Start of ENTRIES PROVIDED

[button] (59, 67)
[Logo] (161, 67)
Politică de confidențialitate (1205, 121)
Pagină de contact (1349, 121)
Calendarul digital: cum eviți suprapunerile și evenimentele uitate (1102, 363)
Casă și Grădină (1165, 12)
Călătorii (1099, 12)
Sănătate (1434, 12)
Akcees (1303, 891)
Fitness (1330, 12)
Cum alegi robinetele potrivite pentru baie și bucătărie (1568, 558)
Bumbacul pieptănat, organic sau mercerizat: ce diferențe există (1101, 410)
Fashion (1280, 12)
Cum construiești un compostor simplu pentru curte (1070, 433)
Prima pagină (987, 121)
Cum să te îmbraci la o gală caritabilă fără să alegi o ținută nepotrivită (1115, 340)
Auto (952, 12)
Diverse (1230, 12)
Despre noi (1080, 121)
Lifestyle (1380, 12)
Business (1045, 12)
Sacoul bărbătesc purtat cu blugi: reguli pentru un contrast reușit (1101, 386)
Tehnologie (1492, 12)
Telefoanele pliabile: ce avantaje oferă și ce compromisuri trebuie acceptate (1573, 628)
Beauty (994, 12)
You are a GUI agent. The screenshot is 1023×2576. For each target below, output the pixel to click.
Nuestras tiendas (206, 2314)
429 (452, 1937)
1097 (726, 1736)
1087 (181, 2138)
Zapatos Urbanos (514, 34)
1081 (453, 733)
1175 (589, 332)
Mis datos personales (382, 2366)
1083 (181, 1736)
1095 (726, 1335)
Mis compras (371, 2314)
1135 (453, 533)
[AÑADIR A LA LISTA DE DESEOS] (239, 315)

End of ENTRIES PROVIDED

YOUR INSTRUCTIONS: Only the lines above from the line containing "Fashion (1280, 12)" through the line containing "Despre noi (1080, 121)" should be retyped, exactly and with both ends included.

OUTPUT OF THE TASK:
Fashion (1280, 12)
Cum construiești un compostor simplu pentru curte (1070, 433)
Prima pagină (987, 121)
Cum să te îmbraci la o gală caritabilă fără să alegi o ținută nepotrivită (1115, 340)
Auto (952, 12)
Diverse (1230, 12)
Despre noi (1080, 121)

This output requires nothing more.